===== Given text

Forgiveness

 Therefore, as God’s chosen people, holy and dearly loved, clothe yourselves with compassion, kindness, humility, gentleness and patience. Bear with each other and forgive one another if any of you has a grievance against someone. Forgive as the Lord forgave you. And over all these virtues put on love, which binds them all together in perfect unity. – 1 Colossians 3:12-14

Recently, an article with some extremely hurtful and wrong theology has been making the rounds in my part of the Christian internet. I am lucky that many people have called it out for what it is – destructive and false – and I am secure enough in my understanding of God’s grace that while it hurts, I am more concerned for those still deeply wrestling with these issues.

While we were discussing this article, a friend of mine told me to push back against the theology, but to not forget to forgive a brother in Christ who has made mistakes. It’s easy at first to be outraged that I should have to forgive this man who has not only hurt me but many others, and whose article has resulted in some serious unfortunate outcomes.

But I make mistakes. I hurt people. Sometimes I hurt people on purpose, because they hurt me first. I get my thinking about God and people wrong and have to constantly come back to the Gospel as my centre. I would not want someone holding my sinful nature against me. How can I hold his sinful nature against him?

How can I hold his sinful nature against him when God has chosen to forgive him? How can I hold anyone’s sinful nature against them when God has chosen to forgive me?

How do you forgive someone who has hurt you badly?

How do you forgive someone, not when they have written a hurtful article and already have half the internet rebuking them, but when they have hurt you in deeply personal ways in relationships? How do you forgive betrayals, heartbreak, friendships broken and trust lost?

==========
===== Dataset excerpts

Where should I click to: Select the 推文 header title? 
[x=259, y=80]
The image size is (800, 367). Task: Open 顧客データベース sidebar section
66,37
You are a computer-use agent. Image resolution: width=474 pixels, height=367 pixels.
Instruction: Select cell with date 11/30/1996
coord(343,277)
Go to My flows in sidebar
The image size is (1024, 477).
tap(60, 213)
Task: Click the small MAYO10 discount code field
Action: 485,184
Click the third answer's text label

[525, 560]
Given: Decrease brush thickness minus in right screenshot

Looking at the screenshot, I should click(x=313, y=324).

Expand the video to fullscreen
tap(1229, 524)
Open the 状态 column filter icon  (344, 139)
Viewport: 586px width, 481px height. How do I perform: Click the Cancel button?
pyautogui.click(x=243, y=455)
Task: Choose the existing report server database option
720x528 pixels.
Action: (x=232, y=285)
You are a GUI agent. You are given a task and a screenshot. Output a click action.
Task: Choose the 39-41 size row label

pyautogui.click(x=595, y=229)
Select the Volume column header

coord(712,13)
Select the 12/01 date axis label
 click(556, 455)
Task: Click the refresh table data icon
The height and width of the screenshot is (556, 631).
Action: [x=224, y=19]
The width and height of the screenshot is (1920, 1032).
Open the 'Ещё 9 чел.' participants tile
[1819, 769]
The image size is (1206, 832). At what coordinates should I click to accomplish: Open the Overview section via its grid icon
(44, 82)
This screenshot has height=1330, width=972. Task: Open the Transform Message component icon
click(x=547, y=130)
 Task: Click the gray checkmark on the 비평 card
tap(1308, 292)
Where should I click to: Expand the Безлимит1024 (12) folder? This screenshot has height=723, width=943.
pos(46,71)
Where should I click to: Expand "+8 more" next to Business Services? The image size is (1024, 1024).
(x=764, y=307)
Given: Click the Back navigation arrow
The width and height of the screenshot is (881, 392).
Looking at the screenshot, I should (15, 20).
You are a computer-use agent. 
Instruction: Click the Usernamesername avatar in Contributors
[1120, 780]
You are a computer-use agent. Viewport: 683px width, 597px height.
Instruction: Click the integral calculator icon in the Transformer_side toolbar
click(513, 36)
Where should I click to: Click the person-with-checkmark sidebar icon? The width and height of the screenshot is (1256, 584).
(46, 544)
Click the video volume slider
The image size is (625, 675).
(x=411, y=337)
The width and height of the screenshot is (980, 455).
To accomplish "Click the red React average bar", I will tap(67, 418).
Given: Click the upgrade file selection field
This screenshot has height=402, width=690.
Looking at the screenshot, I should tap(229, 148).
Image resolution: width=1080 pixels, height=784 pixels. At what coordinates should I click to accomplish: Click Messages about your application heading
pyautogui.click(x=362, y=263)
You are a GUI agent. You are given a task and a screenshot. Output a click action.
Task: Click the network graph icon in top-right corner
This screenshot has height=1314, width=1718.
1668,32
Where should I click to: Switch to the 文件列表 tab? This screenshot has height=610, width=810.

==========

Using the information
a – Answer these questions from the post on forgiveness:
(i) Which five qualities does the opening Bible passage tell readers to clothe themselves with?
(ii) What did the writer's friend advise about the article's author?
(iii) What does the writer say they must constantly come back to?
b – Continue the post on forgiveness, picking up after its final question.

Task results
a –
(i) Compassion, kindness, humility, gentleness and patience.
(ii) To push back against the theology but not to forget to forgive a brother in Christ who has made mistakes.
(iii) The Gospel, as their center.

b –
It’s easier by far to forgive the man far away from me with damaging theology. It’s harder by far to forgive those close to me who have seen, known and loved me and hurt me anyway.

How do you forgive?

How as a Christian, do you not forgive when God has forgiven you so much?

There’s a catch. When we escape the just punishment for all the hurt and wrong we’ve done to God and to others, we also accept that others may escape the just punishment for all the hurt and wrong they have done to us.

I have often thought it will take a miracle to teach me how to forgive. I don’t let go of things easily and it’s not in my basic nature to trust without a lot of hesitation. I’ve been wrestling with knowing I should forgive and knowing that first I have to want to forgive. It’s also so much harder to forgive those things we never received an apology for.

Sarah Bessey said that ‘sometimes miracles look like instant healing; and other times, miracles look like medication and patience and discipline.’ This is very true in my life right now: building habits of patience and reflection and hoping that slowly, slowly, God is healing and changing my heart.